Work item
Extract the following lines verbatim, reproducing every character, space, and line break unchanged.
◇ ◇ ◇
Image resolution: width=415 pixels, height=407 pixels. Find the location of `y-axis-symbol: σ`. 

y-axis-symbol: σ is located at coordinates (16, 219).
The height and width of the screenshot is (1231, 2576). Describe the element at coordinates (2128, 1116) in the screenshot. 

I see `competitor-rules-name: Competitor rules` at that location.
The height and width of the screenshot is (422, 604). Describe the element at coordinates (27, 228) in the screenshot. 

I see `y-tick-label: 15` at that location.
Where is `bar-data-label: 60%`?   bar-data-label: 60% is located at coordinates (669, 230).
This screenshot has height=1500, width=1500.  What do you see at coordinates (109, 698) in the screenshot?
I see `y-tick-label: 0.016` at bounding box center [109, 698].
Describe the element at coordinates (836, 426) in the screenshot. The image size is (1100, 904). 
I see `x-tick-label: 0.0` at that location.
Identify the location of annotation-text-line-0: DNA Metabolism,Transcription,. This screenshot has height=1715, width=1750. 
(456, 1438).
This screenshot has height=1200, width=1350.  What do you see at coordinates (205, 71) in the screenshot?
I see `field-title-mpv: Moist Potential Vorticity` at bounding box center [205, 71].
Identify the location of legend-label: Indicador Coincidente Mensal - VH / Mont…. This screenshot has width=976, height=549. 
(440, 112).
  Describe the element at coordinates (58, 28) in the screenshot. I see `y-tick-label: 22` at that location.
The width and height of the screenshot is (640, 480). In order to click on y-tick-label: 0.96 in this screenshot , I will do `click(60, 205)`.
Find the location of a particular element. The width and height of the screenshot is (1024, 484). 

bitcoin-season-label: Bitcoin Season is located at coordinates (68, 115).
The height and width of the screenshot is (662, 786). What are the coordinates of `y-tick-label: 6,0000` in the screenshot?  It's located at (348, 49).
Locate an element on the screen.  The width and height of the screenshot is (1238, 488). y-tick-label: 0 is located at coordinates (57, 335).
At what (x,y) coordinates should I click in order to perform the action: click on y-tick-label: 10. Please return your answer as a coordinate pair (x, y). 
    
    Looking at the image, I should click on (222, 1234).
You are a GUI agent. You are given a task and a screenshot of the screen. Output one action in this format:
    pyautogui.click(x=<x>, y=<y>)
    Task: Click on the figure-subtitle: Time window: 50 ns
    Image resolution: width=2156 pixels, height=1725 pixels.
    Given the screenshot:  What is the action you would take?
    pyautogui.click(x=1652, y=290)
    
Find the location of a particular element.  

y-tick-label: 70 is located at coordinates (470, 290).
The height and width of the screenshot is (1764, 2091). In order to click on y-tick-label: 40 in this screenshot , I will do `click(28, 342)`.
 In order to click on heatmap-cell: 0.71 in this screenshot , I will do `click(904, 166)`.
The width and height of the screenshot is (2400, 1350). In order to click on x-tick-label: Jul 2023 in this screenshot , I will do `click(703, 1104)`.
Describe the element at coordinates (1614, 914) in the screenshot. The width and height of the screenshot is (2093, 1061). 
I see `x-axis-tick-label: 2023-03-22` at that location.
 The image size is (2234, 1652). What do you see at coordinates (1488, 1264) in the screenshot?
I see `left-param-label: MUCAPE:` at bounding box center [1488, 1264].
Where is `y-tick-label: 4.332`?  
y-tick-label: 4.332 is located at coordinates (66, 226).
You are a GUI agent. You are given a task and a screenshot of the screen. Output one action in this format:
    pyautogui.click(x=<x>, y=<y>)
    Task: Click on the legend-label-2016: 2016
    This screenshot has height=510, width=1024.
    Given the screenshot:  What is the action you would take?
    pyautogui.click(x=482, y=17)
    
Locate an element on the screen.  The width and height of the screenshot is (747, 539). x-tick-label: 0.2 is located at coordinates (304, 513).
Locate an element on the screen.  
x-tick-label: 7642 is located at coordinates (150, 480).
◇ ◇ ◇
Task solution
Image resolution: width=415 pixels, height=407 pixels. Find the location of `y-axis-symbol: σ`. 

y-axis-symbol: σ is located at coordinates (16, 219).
The height and width of the screenshot is (1231, 2576). Describe the element at coordinates (2128, 1116) in the screenshot. 

I see `competitor-rules-name: Competitor rules` at that location.
The height and width of the screenshot is (422, 604). Describe the element at coordinates (27, 228) in the screenshot. 

I see `y-tick-label: 15` at that location.
Where is `bar-data-label: 60%`?   bar-data-label: 60% is located at coordinates (669, 230).
This screenshot has height=1500, width=1500.  What do you see at coordinates (109, 698) in the screenshot?
I see `y-tick-label: 0.016` at bounding box center [109, 698].
Describe the element at coordinates (836, 426) in the screenshot. The image size is (1100, 904). 
I see `x-tick-label: 0.0` at that location.
Identify the location of annotation-text-line-0: DNA Metabolism,Transcription,. This screenshot has height=1715, width=1750. 
(456, 1438).
This screenshot has height=1200, width=1350.  What do you see at coordinates (205, 71) in the screenshot?
I see `field-title-mpv: Moist Potential Vorticity` at bounding box center [205, 71].
Identify the location of legend-label: Indicador Coincidente Mensal - VH / Mont…. This screenshot has width=976, height=549. 
(440, 112).
  Describe the element at coordinates (58, 28) in the screenshot. I see `y-tick-label: 22` at that location.
The width and height of the screenshot is (640, 480). In order to click on y-tick-label: 0.96 in this screenshot , I will do `click(60, 205)`.
Find the location of a particular element. The width and height of the screenshot is (1024, 484). 

bitcoin-season-label: Bitcoin Season is located at coordinates (68, 115).
The height and width of the screenshot is (662, 786). What are the coordinates of `y-tick-label: 6,0000` in the screenshot?  It's located at (348, 49).
Locate an element on the screen.  The width and height of the screenshot is (1238, 488). y-tick-label: 0 is located at coordinates (57, 335).
At what (x,y) coordinates should I click in order to perform the action: click on y-tick-label: 10. Please return your answer as a coordinate pair (x, y). 
    
    Looking at the image, I should click on (222, 1234).
You are a GUI agent. You are given a task and a screenshot of the screen. Output one action in this format:
    pyautogui.click(x=<x>, y=<y>)
    Task: Click on the figure-subtitle: Time window: 50 ns
    Image resolution: width=2156 pixels, height=1725 pixels.
    Given the screenshot:  What is the action you would take?
    pyautogui.click(x=1652, y=290)
    
Find the location of a particular element.  

y-tick-label: 70 is located at coordinates (470, 290).
The height and width of the screenshot is (1764, 2091). In order to click on y-tick-label: 40 in this screenshot , I will do `click(28, 342)`.
 In order to click on heatmap-cell: 0.71 in this screenshot , I will do `click(904, 166)`.
The width and height of the screenshot is (2400, 1350). In order to click on x-tick-label: Jul 2023 in this screenshot , I will do `click(703, 1104)`.
Describe the element at coordinates (1614, 914) in the screenshot. The width and height of the screenshot is (2093, 1061). 
I see `x-axis-tick-label: 2023-03-22` at that location.
 The image size is (2234, 1652). What do you see at coordinates (1488, 1264) in the screenshot?
I see `left-param-label: MUCAPE:` at bounding box center [1488, 1264].
Where is `y-tick-label: 4.332`?  
y-tick-label: 4.332 is located at coordinates (66, 226).
You are a GUI agent. You are given a task and a screenshot of the screen. Output one action in this format:
    pyautogui.click(x=<x>, y=<y>)
    Task: Click on the legend-label-2016: 2016
    This screenshot has height=510, width=1024.
    Given the screenshot:  What is the action you would take?
    pyautogui.click(x=482, y=17)
    
Locate an element on the screen.  The width and height of the screenshot is (747, 539). x-tick-label: 0.2 is located at coordinates (304, 513).
Locate an element on the screen.  
x-tick-label: 7642 is located at coordinates (150, 480).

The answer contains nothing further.